Plan Member 1 — $134.64
Plan Member 2 — $143.42
Plan Member 3 — $159.66

2. Plan sponsor ABC paid $874,556 (after ODB co-payments are considered) in one year for Limited Use Drugs for plan members that were over the age of 65. If your vendor (or prospective vendor) has a program that pushes back to the ODB plan (where applicable) before paying for the claim, how much would that be worth to your plan? Do you know what the answer is? If not — and few plans do — wouldn’t it make sense to know that before discussing ASO fees if you have a sizable older plan member population? It would have been worth much more than a 5% ASO fee for this group.

3. Plan sponsor XYZ has a very serious issue with a disability leaves related to mental illness. Direct short-term disability and illness costs alone are costing this plan as much as what they spending on prescription drugs for the entire plan over the course of a year. How valuable would it be to this plan sponsor to have a vendor with the ability to integrate drug claims and disability data in order to determine appropriate solutions to the problem, and to develop a set of leading indicators for disability to impact the volume and duration of future claims?

4. Plan sponsor DEF has just seen increases in spending on age-related chronic conditions (ARCC) that are double the overall plan trend, and has calculated that it is nowhere near saturated with respect to the incidence of these ARCC within the plan. That means not only will these existing ARCC claims reoccur every year, but the plan can expect a significant increase in these claims in the next 2 years based on the demographic and utilization profile of the group. How much value would a vendor who can provide targeted health and wellness solutions and related services offer a group like this that is about to undergo a dramatic shift in their claims experience?

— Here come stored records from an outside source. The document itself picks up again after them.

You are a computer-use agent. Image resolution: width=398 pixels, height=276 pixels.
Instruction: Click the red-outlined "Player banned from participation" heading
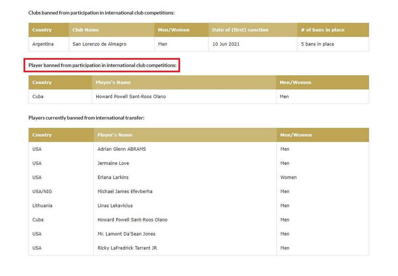tap(102, 65)
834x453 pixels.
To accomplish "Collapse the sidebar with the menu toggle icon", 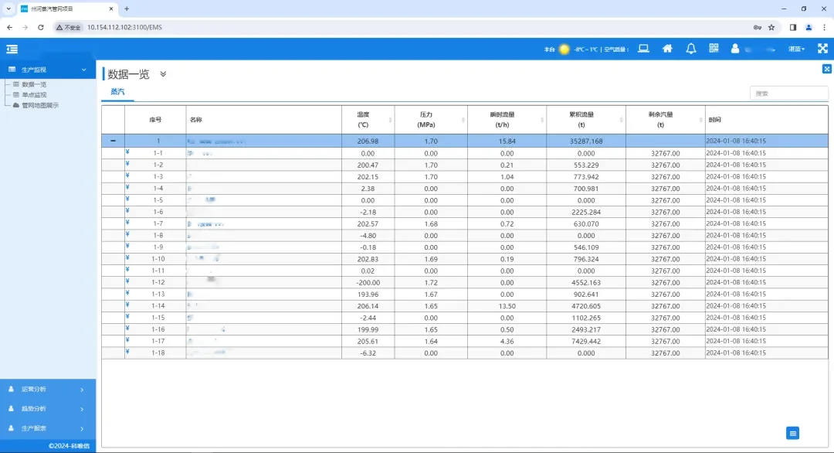I will coord(12,49).
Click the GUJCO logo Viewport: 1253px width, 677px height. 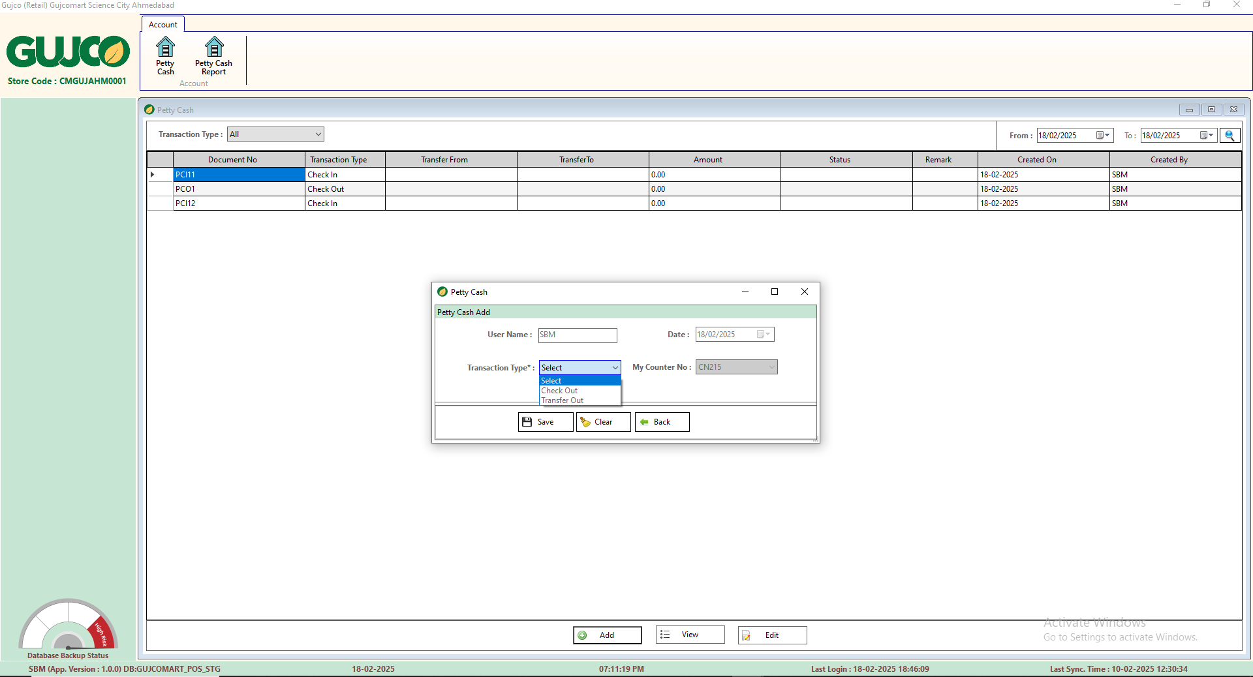point(68,52)
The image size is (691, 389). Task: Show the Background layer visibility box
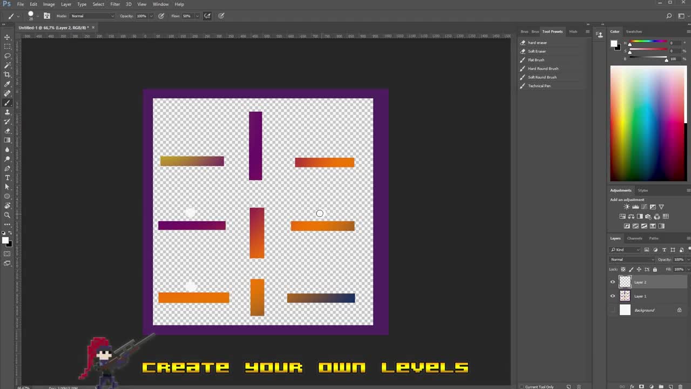(x=612, y=310)
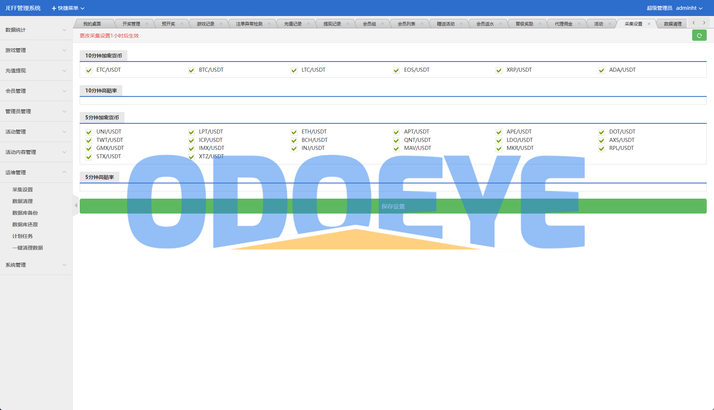Disable the RPL/USDT checkbox
This screenshot has width=714, height=410.
pos(602,148)
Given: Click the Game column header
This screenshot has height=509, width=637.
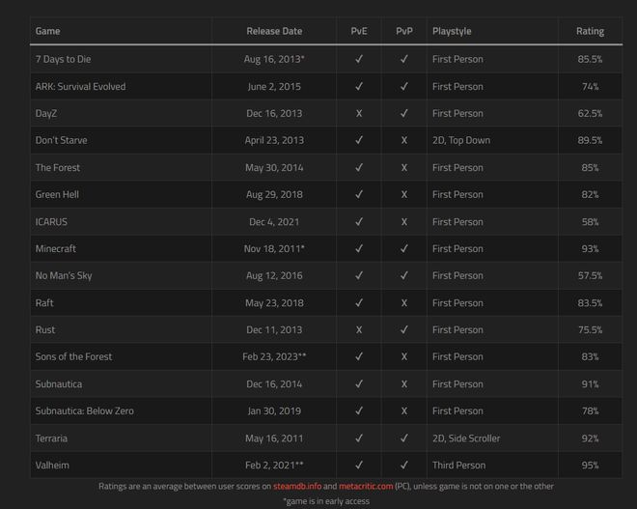Looking at the screenshot, I should [x=47, y=31].

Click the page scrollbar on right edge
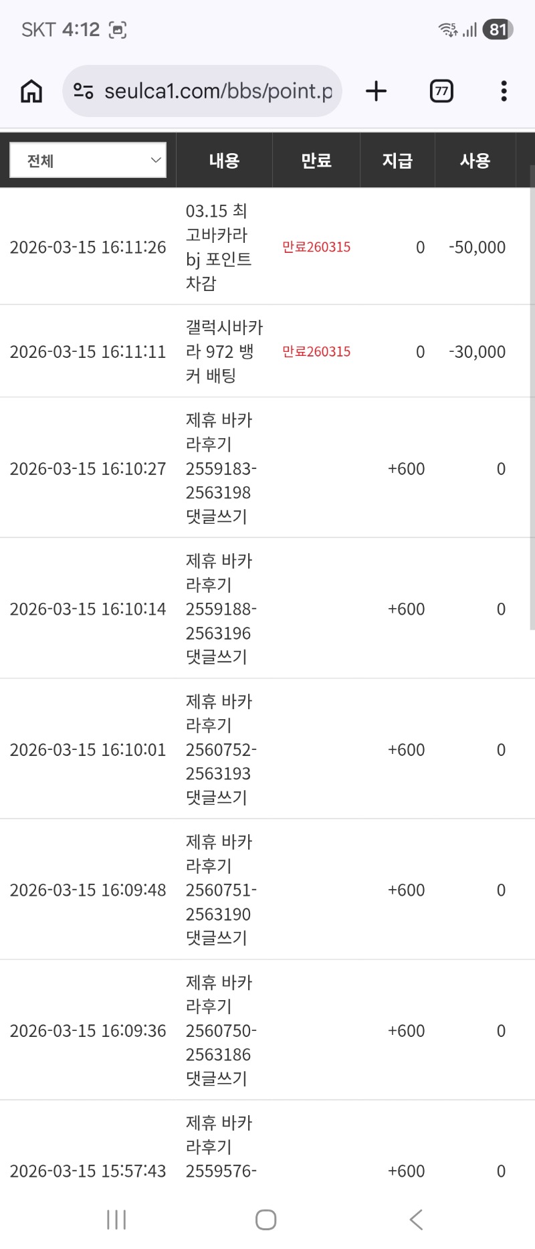click(x=532, y=401)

Some things in life are commodities for a reason — they are straightforward and in abundant supply. However, if I’m a plan sponsor, I don’t view my plan member population as a commodity. I view my plan member population as the lifeblood of my business and as something unique and worthy of appropriate consideration. If I am a vendor, I would feel as though I have a great deal more to add than simply paying a claim if I had invested in creating robust offerings.

If that’s the case, isn’t it puzzling how unsophisticated the general process of renewal discussions and selection of vendor partners appear to be? Looking at things more strategically and with more sophistication could certainly benefit all parties.

Mike Sullivan is President of Cubic Health, an independent, Toronto-based drug plan management and analytics company.